Specifying and Testing GPU Workgroup Progress Models
Tyler Sorensen, Lucas F. Salvador, Harmit Raval, Hugues Evrard, John, Wickerson, Margaret Martonosi, and Alastair F. Donaldson

TL;DR
This paper develops formal tools and an extensive testing framework to analyze and compare GPU workgroup progress models, revealing significant differences in termination guarantees across various GPU vendors.
Contribution
It introduces a formal language, progress specification, and termination oracle to evaluate GPU progress models through a large set of litmus tests across multiple vendors.
Findings
Apple and ARM GPUs do not support the linear occupancy-bound model.
Significant variation in termination behavior across GPU vendors.

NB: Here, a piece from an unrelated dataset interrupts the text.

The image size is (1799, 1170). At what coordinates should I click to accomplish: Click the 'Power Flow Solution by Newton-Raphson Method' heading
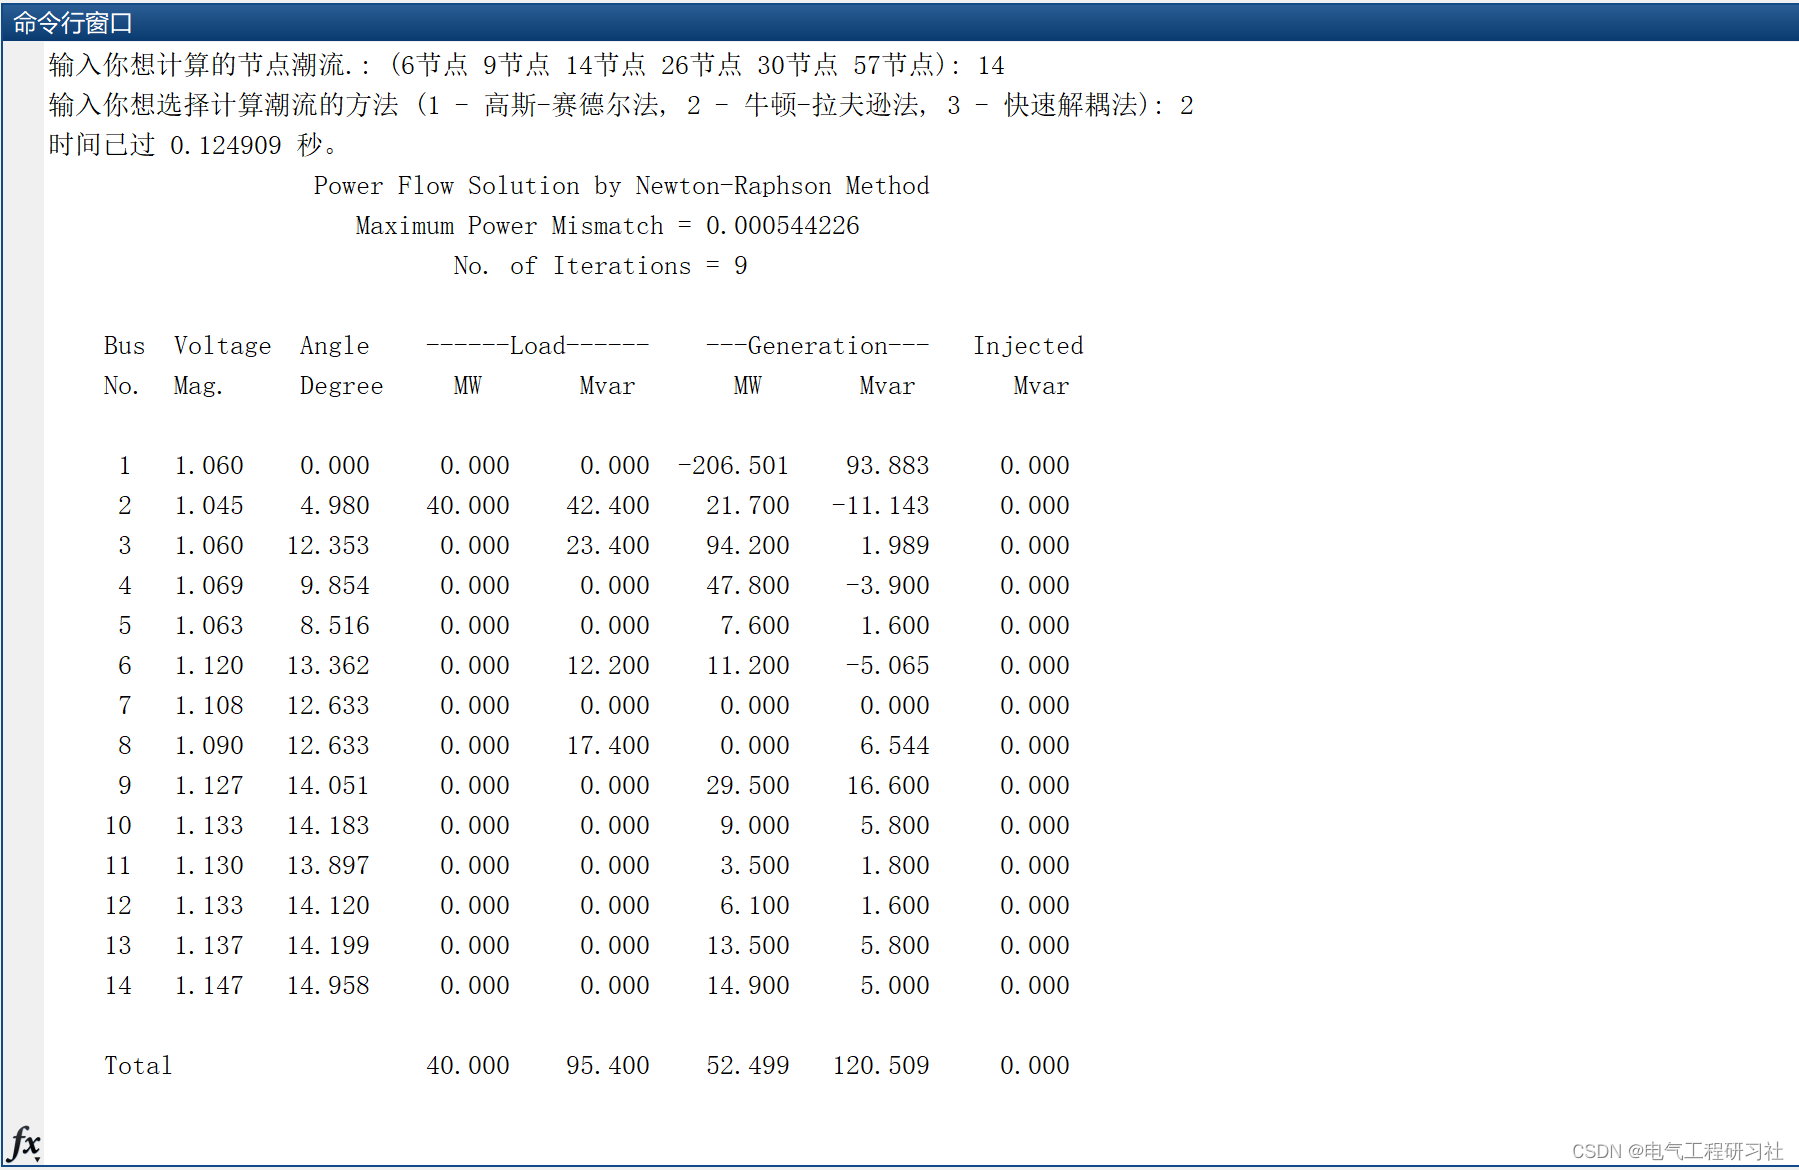coord(621,186)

Most GPUs do not conform to previously hypothesized progress models.
Abstract
As GPU availability has increased and programming support has matured, a wider variety of applications are being ported to these platforms. Many parallel applications contain fine-grained synchronization idioms; as such, their correct execution depends on a degree of relative forward progress between threads (or thread groups). Unfortunately, many GPU programming specifications say almost nothing about relative forward progress guarantees between workgroups. Although prior work has proposed a spectrum of plausible progress models for GPUs, cross-vendor specifications have yet to commit to any model. This work is a collection of tools experimental data to aid specification designers when considering forward progress guarantees in programming frameworks. As a foundation, we formalize a small parallel programming language that captures the essence of fine-grained synchronization. We then…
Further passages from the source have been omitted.